Posts Tagged ‘pragmatism’

Pumpking versus Barak Obama

Thursday, October 22nd, 2009

DCP_0186When Pumpking was a young cat, he was a pacifist. I saw him once attacked by a feral; although twice the size of the feral, he only cried and would not lift a paw, let alone claw someone. Then UPO, the cat sovereign of all the cats of the household, died. Pumpking was UPO’s natural heir, the biggest male of all the cats, no one doubted his ascendancy. Nevertheless, the girls started bitching, claws drawn, hissing, spitting, and in general, the cat population in the house was in turmoil. Pumpking, the pacifist, took them one by one and beat them up. Within a couple of hours, harmony was reinstated, and all the cat boys started adoring Pumpking and the girls respected him.

 For a couple of days he ate first, and even though there was plenty of food in many plates, he ate alone while everyone else was watching and drooling. Only when he finished his meal, did the others dare come to eat. A few days later, Pumpking allowed everyone else to eat first. To this day, he watches over his subjects and cares for everyone’s wellbeing. Of course, he is far from being a pacifist; whenever he deems it necessary, in spite of my objections, he claws whoever he thinks deserves it.

What happened to the pacifist? I asked Pumpking, how come he changed? He said, circumstances changed, so he too needed to change.

 “But you were a pacifist, you had ideals, ‘no clawing, no matter what’ was your motto. Your ideal was, ‘do not hurt another cat.’ Why did you change that?” I asked.

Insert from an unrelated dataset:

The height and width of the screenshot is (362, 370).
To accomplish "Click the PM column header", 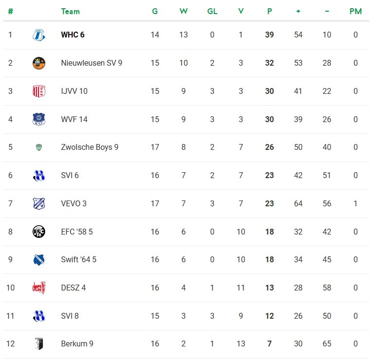I will pos(355,11).
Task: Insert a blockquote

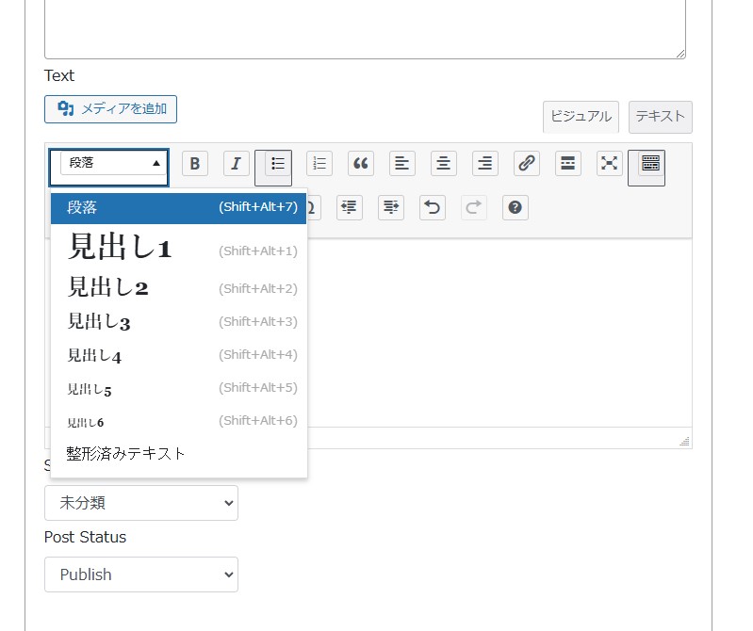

 “I didn’t,” he replied. “I prevented them from hurting each other and ultimately, themselves a lot more by hurting them a little. You know, as king, I have to be pragmatic.”

  “You are saying that being pragmatic is to give up on one’s ideals?”

 “That depends on the ideals,” Pumpking explained. “If said ideals are extreme, they are not pragmatic. I have a household to run. Sticking to extreme pacifistic ideals with cats who do not share the same ideals will create chaos, and they will hurt each other much more than I hurt them. Imagine a community of pacifists, who will not fight, no matter what. Imagine that this community is run over by another, barbaric nation, who wants to wipe them out. If they maintain their pacifistic ideals, they will be wiped out and with them, the pacifistic ideal. So to preserve the ideal for a time, when it will gain consensus, they must fight.”

 “So you are saying that you have compromised your ideals in order to preserve them? Sounds kind of paradoxical, don’t you think?”

 “Look at your world leaders. It’s OK they get elected with lip service to some ideals. When they are elected however, if they do not become pragmatic, if they do not show power and thereby gain respect, they are thought weak, and then they will be manipulated.”

 “How?”

 “By being paid lip-service, by holding him to his ideals and meanwhile dragging out time to do what they want. And then, this idealist in the leader position will try to achieve agreement with other nations because he does not believe in bullying, and his opponents gain more time to do what they want.”

 “And then?”

 “In the end, he will have to use force, but now, he will have to use much more force and he will hurt many more. He could have avoided that by using a little force to set things right in the beginning. Wanting to be politically correct and airing ideals of ‘let’s talk about it, let’s reach concession’ made him manipulable. So either barbarism wins or pragmatism.”

 “What about the ideals? Aren’t they worth living for?”

 “Meow, if pragmatism wins, with it, ideals will survive, even as some future goal. However, if the ideal wins in the short term, it is most likely that it will be its own terminator like the pacifistic ideals that allowed the barbaric nation to exterminate the community of pacifists.”